Bloße Aufforderungen seien zu wenig, sagt der ehemalige Bundesverfassungsrichter Siegfried Broß
"Das Bundesverfassungsgericht sagt ausdrücklich, dass die Bundesrepublik Deutschland nicht die Hand reichen darf für menschenrechtswidrige Behandlungen - und von daher gesehen ist Deutschland als Sitzland schon gefordert."
Doch das Europäische Patentamt ignoriert sogar Urteile der höchsten Gerichte. In den Niederlanden stellte das Oberste Gericht die Verletzung von Grundrechten fest und forderte, dass die Immunität des Amtes aufgehoben wird. Eine endgültige Entscheidung darüber steht noch aus. Der Vizepräsident des europäischen Patentamts, Guillaume Minnoyé, stellte bereits im Vorfeld klar, wie er mit einem möglichen Richterspruch umgehen werde.
Man werde eine Verurteilung durch das Oberste Gericht der Niederlande mit dem Präsidenten des Patentamtes besprechen und dann zu den Akten legen, erklärte er im Interview mit dem niederländischen Fernsehen. Auf die Nachfrage des Journalisten, ob dies heiße, dass er ein Urteil des höchsten Gerichts der Niederlande nicht akzeptieren werde, antwortete er mit einem klaren "Ja".
Wie kann es sein, dass sich eine Behörde nicht an Grundrechte gebunden fühlt und Entscheidungen oberster Gerichte ignoriert?
Macht des Präsidenten
Die Ursachen dafür liegen in der Gründungsgeschichte: Vor mehr als 40 Jahren haben die damaligen Mitgliedstaaten der Patentorganisation ein Regelwerk entwickelt, das dem Präsidenten sehr viel Macht gibt.
------------------------------
# [AUFGABE A]
Gib bitte aus dem Text über das Europäische Patentamt den Abschnitt zwischen „Doch das Europäische“ und „Richterspruch umgehen werde.“ einschließlich unverändert aus.
# [AUFGABE B]
Beantworte zum Text über das Europäische Patentamt diese Fragen:
(i) Welches Amt hatte Siegfried Broß früher inne?
(ii) Welche Funktion hat Guillaume Minnoyé?
(iii) Vor wie vielen Jahren entwickelten die damaligen Mitgliedstaaten der Patentorganisation das Regelwerk?

# [EXTRAHIERTE EINTRÄGE]
------------------------------
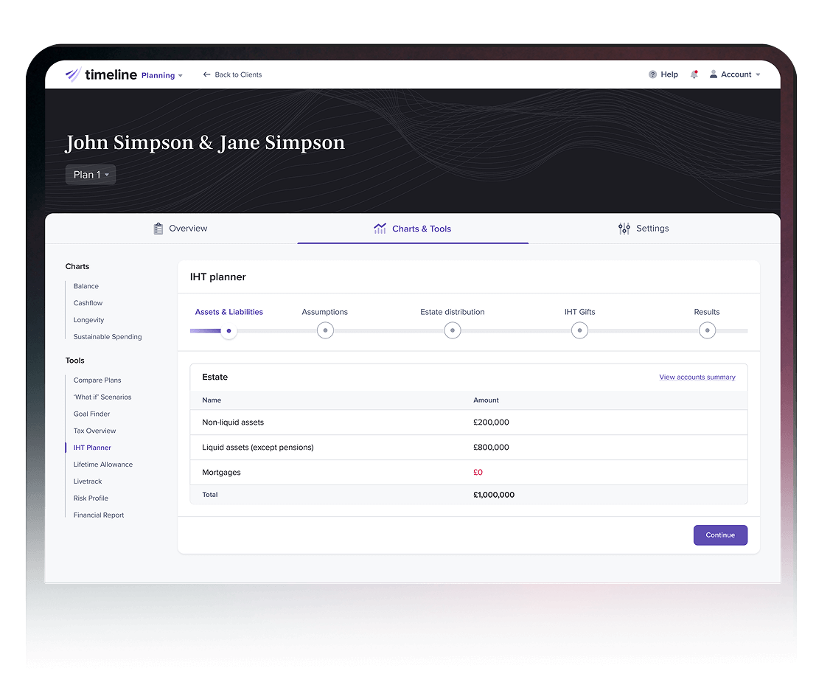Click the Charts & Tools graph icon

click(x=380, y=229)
------------------------------
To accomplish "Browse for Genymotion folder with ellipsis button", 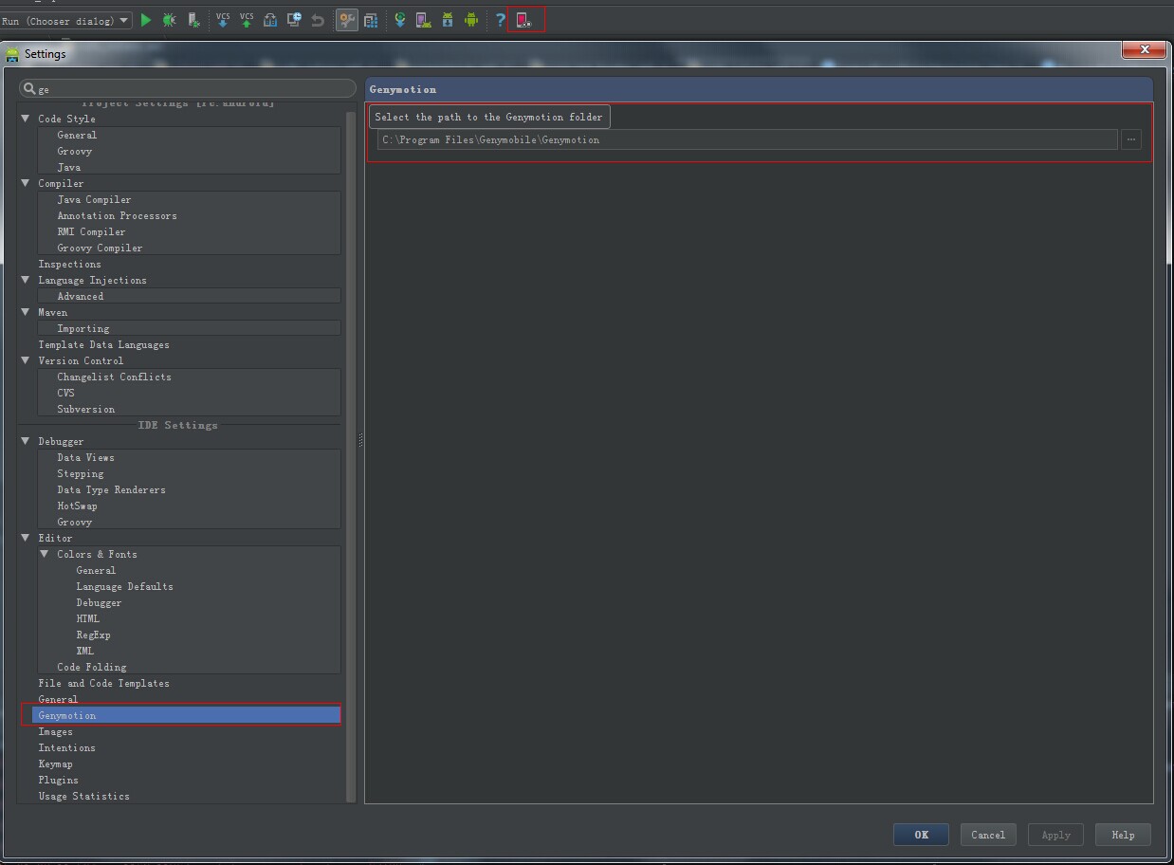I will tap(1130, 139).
------------------------------
# [LÖSUNG A]
Doch das Europäische Patentamt ignoriert sogar Urteile der höchsten Gerichte. In den Niederlanden stellte das Oberste Gericht die Verletzung von Grundrechten fest und forderte, dass die Immunität des Amtes aufgehoben wird. Eine endgültige Entscheidung darüber steht noch aus. Der Vizepräsident des europäischen Patentamts, Guillaume Minnoyé, stellte bereits im Vorfeld klar, wie er mit einem möglichen Richterspruch umgehen werde.

# [LÖSUNG B]
(i) Er war Bundesverfassungsrichter.
(ii) Er ist Vizepräsident des Europäischen Patentamts.
(iii) Vor mehr als 40 Jahren.